### Attività
(1) Rispondi alle seguenti domande sul testo relativo al carcere di Venezia.
(a) Qual è la capienza di posti disponibili nel carcere di Santa Maria Maggiore?
(b) Quanti reclusi in più ci sono rispetto a luglio dell'anno scorso?
(c) Di quale associazione è presidente nazionale Rita Bernardini?
(2) Riproduci senza modifiche la parte del testo sul carcere di Venezia che si apre con le parole "Corriere del Veneto, 2" e si chiude con "dem Paolo Ticozzi.".

Corriere del Veneto, 2 marzo 2024

Visita al carcere di Venezia delle associazioni, spunta un cappio. Ticozzi: intervenga il Consiglio. Lettera dei detenuti. Più di 230 persone sono detenute al carcere di Santa Maria Maggiore a Venezia, su una capienza di posti disponibili di 146. E rispetto a luglio dell’anno scorso nel penitenziario lagunare ci sono settanta reclusi in più. “La situazione è grave: un’impennata di sovraffollamento”, denuncia Rita Bernardini, presidente nazionale dell’associazione “Nessuno tocchi Caino” dopo la visita al carcere veneziano assieme a una delegazione della sua associazione, al Movimento Forense, a Radicali Venezia e al consigliere dem Paolo Ticozzi.

### Record riportati
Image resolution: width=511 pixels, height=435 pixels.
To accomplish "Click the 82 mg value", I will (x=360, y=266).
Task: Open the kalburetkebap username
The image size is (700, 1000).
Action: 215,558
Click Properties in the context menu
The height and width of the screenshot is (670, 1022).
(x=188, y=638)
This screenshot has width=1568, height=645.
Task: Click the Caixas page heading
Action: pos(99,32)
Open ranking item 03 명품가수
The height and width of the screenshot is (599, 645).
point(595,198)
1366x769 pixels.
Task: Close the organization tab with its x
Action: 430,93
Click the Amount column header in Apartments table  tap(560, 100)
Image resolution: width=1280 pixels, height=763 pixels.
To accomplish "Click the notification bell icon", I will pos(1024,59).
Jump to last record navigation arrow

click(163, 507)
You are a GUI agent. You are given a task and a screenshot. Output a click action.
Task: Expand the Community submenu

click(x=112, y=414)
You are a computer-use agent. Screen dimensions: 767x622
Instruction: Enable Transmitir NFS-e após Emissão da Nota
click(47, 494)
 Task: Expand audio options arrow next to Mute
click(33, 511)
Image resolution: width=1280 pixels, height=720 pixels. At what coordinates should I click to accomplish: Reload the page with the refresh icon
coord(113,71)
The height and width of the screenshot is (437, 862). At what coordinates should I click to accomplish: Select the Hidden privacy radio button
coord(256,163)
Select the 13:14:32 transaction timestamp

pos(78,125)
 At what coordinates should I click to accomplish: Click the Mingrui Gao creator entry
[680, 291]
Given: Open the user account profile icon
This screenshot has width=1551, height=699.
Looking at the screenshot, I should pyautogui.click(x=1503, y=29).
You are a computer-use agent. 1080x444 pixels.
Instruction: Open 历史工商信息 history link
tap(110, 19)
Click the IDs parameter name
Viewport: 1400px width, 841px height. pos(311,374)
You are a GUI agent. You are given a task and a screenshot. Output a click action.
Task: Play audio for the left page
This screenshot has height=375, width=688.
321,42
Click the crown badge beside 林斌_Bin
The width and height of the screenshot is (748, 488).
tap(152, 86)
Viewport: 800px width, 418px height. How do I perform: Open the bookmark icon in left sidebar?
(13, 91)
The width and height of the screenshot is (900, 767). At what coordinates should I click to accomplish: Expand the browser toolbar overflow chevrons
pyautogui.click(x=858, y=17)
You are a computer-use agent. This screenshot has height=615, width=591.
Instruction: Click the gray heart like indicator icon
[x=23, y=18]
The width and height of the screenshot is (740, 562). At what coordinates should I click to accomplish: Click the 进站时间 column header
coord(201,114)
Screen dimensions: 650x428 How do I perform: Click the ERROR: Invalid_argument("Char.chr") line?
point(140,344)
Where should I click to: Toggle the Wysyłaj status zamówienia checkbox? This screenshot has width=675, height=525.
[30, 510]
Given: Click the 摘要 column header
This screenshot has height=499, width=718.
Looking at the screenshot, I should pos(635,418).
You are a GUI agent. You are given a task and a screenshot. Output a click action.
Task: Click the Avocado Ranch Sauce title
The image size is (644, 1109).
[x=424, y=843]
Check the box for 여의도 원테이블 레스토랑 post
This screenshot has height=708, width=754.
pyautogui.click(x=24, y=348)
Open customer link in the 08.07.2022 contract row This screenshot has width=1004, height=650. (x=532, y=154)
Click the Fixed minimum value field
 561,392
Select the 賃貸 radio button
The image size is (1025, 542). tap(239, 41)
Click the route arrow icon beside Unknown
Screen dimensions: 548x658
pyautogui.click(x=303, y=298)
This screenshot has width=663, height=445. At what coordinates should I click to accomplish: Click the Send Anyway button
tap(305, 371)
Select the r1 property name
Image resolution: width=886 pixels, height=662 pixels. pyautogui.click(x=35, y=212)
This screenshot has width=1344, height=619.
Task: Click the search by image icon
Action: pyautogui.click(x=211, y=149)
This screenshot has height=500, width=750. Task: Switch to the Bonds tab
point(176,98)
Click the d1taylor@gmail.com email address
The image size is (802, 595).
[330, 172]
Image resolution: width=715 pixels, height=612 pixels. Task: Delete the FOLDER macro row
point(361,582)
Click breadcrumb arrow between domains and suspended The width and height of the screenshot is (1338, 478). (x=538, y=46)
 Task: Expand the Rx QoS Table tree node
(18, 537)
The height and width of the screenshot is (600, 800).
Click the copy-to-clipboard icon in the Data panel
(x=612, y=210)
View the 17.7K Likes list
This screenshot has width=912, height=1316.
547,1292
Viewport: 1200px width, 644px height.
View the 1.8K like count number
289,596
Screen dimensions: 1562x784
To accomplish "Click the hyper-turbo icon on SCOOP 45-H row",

### Soluzioni dell'esercizio
(1)
(a) 146 posti.
(b) Settanta.
(c) "Nessuno tocchi Caino".

(2)
Corriere del Veneto, 2 marzo 2024

Visita al carcere di Venezia delle associazioni, spunta un cappio. Ticozzi: intervenga il Consiglio. Lettera dei detenuti. Più di 230 persone sono detenute al carcere di Santa Maria Maggiore a Venezia, su una capienza di posti disponibili di 146. E rispetto a luglio dell’anno scorso nel penitenziario lagunare ci sono settanta reclusi in più. “La situazione è grave: un’impennata di sovraffollamento”, denuncia Rita Bernardini, presidente nazionale dell’associazione “Nessuno tocchi Caino” dopo la visita al carcere veneziano assieme a una delegazione della sua associazione, al Movimento Forense, a Radicali Venezia e al consigliere dem Paolo Ticozzi.